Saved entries
·····

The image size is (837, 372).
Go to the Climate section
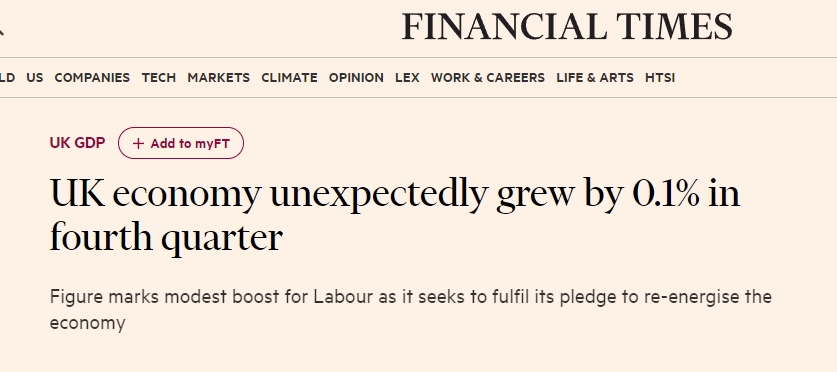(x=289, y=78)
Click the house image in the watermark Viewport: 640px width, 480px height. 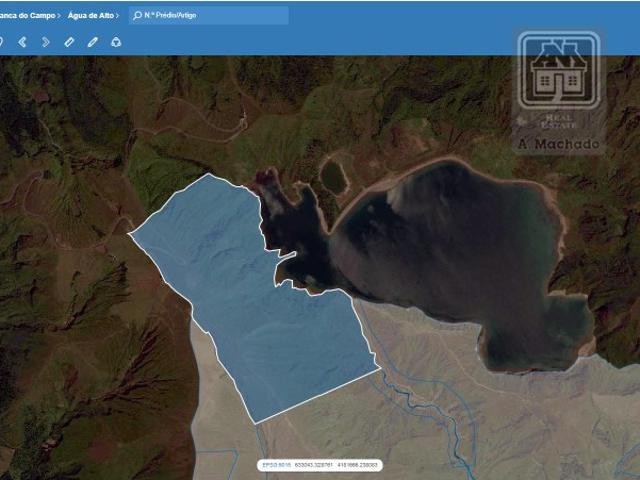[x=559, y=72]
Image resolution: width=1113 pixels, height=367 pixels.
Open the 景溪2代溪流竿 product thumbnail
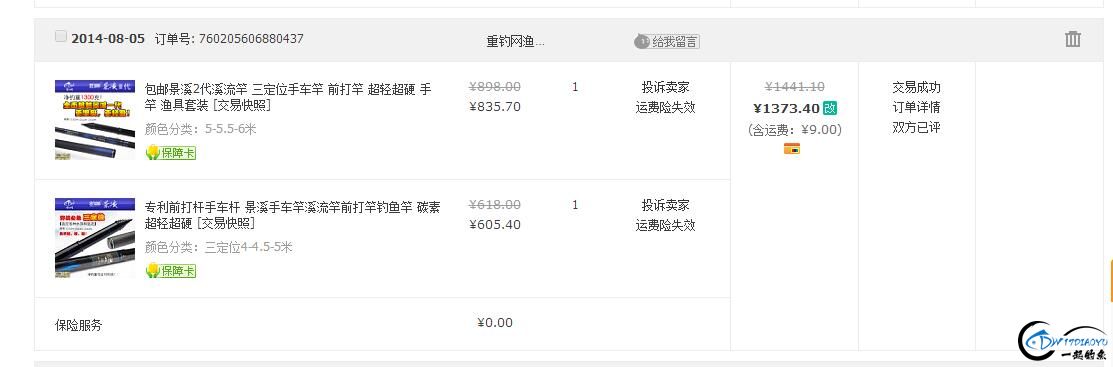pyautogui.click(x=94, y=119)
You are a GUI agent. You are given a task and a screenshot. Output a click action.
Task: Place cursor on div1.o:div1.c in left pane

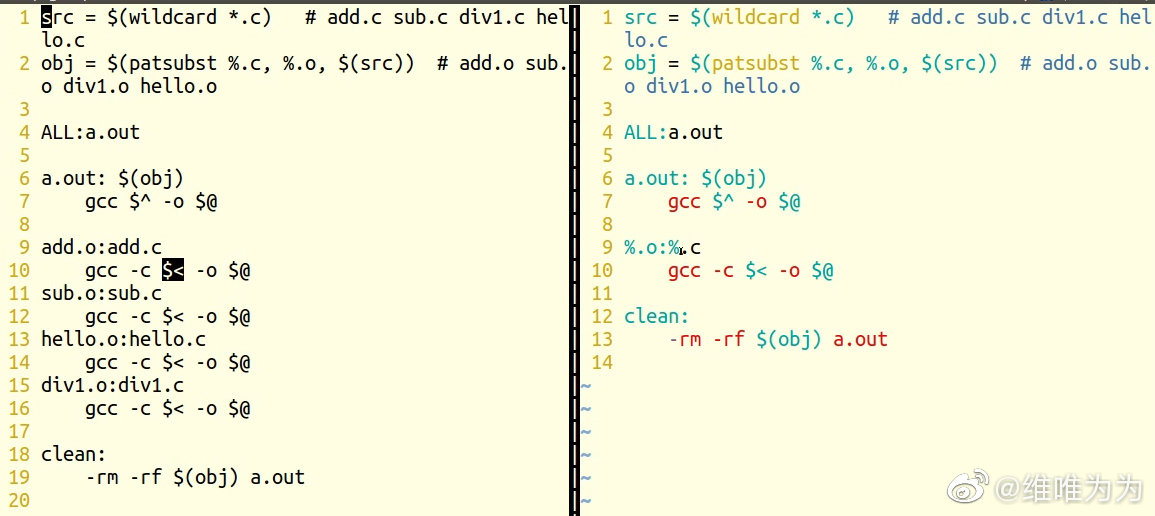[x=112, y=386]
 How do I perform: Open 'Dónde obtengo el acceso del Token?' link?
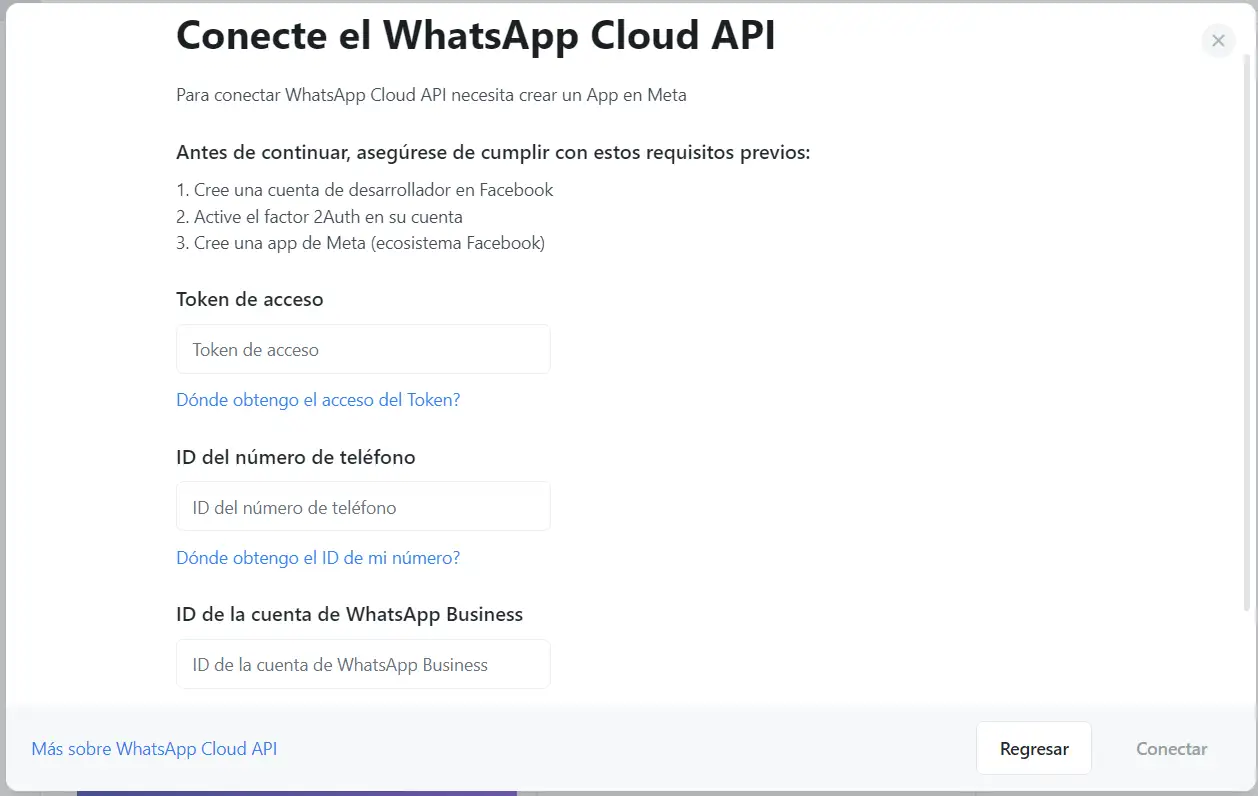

·····

### TASK:
Take the line that contains "Open the 景溪2代溪流竿 product thumbnail" as the first and the last line of the records as the end, and please quote those lines exactly, pictures omitted.

### OUTPUT BELOW:
Open the 景溪2代溪流竿 product thumbnail
pyautogui.click(x=94, y=119)
You are a GUI agent. You are given a task and a screenshot. Output a click action.
Task: Place cursor on div1.o:div1.c in left pane

[x=112, y=386]
 How do I perform: Open 'Dónde obtengo el acceso del Token?' link?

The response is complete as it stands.